- Aim of the exercise -
Where does the string "will" occur in the records? Copy each line that holds it.

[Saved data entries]
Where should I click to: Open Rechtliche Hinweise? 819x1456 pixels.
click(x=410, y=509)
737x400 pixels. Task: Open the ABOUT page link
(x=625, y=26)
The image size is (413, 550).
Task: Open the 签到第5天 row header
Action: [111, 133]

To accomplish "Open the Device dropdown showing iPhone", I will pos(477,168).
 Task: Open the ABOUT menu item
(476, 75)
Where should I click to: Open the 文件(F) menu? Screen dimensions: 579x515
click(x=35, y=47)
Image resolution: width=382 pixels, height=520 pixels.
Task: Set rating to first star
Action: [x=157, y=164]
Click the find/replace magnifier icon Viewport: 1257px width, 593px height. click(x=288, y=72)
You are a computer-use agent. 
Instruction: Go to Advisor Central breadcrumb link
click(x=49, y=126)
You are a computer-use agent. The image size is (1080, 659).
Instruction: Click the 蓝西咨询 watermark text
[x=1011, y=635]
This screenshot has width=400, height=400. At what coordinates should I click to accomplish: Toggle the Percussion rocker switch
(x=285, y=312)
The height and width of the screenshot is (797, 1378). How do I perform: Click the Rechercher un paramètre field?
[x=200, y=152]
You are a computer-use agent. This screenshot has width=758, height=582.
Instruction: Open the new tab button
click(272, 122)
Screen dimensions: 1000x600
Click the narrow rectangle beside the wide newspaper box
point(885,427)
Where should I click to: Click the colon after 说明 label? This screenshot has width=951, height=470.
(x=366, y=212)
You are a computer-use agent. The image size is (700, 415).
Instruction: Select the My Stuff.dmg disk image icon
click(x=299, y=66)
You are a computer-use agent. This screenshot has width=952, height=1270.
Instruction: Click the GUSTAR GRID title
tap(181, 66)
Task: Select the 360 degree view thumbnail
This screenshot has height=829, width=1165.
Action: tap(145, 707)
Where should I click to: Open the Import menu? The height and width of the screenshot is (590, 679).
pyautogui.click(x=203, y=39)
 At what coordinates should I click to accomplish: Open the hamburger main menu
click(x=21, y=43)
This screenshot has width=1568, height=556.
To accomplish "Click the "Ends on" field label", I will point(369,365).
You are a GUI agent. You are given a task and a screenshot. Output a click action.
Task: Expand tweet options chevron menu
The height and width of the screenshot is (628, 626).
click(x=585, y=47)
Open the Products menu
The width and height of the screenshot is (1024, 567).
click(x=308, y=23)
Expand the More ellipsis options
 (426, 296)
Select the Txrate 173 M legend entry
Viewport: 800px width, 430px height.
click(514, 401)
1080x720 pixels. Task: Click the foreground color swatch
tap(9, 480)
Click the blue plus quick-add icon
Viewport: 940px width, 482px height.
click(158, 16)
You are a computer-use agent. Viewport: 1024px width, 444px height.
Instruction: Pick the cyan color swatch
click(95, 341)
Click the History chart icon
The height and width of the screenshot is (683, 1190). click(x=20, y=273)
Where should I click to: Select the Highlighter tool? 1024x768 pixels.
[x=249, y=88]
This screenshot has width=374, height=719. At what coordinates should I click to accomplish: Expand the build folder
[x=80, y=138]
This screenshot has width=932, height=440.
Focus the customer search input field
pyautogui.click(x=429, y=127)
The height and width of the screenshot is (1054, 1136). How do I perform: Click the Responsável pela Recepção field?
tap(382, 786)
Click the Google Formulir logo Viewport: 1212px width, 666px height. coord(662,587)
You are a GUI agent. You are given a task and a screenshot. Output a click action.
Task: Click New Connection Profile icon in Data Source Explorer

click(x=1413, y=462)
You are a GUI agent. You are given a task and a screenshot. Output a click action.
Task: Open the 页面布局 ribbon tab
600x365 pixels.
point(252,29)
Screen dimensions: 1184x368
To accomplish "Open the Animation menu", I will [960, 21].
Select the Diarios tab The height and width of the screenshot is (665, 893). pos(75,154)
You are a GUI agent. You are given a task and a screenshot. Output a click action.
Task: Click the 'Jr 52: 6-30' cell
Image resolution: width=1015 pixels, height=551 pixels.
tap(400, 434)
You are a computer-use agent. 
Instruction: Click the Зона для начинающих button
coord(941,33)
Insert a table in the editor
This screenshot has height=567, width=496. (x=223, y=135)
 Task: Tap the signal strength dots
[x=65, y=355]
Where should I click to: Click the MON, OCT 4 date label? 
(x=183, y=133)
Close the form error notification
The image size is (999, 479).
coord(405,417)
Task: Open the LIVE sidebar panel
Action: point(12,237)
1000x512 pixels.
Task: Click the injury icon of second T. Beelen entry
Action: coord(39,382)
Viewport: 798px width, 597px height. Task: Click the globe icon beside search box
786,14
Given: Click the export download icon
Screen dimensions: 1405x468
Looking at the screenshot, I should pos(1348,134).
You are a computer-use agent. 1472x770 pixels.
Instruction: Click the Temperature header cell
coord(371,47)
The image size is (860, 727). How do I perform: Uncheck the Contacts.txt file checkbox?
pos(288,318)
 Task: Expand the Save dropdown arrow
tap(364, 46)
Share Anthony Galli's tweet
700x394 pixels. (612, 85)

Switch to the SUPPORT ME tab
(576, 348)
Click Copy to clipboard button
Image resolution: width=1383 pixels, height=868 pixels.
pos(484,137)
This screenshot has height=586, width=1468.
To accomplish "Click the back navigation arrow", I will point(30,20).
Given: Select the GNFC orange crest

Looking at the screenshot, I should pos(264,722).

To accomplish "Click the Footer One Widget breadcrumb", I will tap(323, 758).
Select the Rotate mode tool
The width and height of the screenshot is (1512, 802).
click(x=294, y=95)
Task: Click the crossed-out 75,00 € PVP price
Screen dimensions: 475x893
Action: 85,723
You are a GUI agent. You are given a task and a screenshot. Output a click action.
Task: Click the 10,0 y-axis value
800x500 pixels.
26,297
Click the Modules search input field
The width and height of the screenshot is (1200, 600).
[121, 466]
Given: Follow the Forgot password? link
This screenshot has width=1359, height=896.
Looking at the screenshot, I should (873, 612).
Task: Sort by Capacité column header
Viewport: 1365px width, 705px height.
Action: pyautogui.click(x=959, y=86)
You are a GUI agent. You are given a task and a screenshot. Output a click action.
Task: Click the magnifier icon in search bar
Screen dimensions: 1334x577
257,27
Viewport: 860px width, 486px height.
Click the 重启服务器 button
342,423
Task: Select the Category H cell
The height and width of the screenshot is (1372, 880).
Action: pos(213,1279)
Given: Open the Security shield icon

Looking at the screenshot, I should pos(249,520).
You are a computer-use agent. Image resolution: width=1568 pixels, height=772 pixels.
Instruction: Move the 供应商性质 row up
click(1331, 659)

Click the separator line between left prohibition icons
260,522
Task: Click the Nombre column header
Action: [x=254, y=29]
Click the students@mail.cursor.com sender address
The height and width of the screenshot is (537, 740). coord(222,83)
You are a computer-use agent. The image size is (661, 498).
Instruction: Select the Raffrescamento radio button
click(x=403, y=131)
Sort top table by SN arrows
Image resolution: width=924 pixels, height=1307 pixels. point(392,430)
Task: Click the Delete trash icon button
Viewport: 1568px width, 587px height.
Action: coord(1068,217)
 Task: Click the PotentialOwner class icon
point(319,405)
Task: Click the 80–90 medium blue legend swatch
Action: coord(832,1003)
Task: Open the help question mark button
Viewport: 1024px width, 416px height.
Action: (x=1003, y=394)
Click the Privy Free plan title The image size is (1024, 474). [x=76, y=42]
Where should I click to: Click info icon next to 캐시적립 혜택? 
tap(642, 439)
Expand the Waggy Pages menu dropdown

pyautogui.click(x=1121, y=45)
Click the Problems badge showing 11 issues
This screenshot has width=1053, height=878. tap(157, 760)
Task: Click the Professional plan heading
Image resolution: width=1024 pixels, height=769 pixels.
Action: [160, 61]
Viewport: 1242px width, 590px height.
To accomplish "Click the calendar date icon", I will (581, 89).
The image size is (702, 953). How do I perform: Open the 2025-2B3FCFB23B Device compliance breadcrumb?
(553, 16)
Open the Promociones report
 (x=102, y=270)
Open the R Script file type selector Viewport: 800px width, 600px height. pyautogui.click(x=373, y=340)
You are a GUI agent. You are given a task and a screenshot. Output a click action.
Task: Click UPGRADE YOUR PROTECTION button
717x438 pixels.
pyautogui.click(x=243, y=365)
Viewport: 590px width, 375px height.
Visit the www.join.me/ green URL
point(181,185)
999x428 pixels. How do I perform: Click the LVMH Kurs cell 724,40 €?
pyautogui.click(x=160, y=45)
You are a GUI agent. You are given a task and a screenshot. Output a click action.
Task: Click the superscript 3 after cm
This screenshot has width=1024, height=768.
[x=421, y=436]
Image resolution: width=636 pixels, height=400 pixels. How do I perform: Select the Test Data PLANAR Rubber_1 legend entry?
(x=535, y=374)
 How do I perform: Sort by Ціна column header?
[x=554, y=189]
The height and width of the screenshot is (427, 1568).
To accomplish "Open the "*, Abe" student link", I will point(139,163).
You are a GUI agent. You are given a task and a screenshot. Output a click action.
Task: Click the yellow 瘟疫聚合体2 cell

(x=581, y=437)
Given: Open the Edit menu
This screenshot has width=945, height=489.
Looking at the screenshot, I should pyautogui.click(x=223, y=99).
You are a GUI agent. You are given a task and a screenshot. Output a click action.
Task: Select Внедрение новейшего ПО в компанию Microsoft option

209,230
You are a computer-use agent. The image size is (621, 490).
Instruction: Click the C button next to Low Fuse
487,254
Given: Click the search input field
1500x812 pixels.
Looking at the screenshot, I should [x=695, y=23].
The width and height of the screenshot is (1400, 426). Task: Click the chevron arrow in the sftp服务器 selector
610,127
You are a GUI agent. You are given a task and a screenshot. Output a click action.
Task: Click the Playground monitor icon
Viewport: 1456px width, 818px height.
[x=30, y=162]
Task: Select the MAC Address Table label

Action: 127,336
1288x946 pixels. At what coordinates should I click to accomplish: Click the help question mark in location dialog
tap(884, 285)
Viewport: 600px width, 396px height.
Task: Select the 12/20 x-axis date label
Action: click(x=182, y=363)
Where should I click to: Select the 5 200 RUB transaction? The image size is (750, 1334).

- Answer below -
To accomplish "Open the Device dropdown showing iPhone", I will pos(477,168).
To accomplish "Click the "Ends on" field label", I will point(369,365).
To accomplish "Open the Animation menu", I will [960, 21].
To accomplish "Click the back navigation arrow", I will point(30,20).
To accomplish "Click the Footer One Widget breadcrumb", I will tap(323, 758).
To accomplish "Click the calendar date icon", I will (581, 89).
To accomplish "Open the "*, Abe" student link", I will point(139,163).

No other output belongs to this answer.